TASK MATERIAL below:

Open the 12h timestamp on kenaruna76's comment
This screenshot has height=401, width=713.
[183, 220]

End of TASK MATERIAL.
TASK MATERIAL below:

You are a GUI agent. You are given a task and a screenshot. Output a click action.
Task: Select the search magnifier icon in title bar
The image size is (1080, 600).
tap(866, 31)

End of TASK MATERIAL.
TASK MATERIAL below:

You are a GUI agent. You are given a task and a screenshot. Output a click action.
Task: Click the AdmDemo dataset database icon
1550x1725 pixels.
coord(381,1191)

End of TASK MATERIAL.

TASK OBJECTIVE —
Nothing but lines that contain "icon" should appear in the answer. Copy each from the records.

ANSWER TO THIS TASK —
Task: Select the search magnifier icon in title bar
Task: Click the AdmDemo dataset database icon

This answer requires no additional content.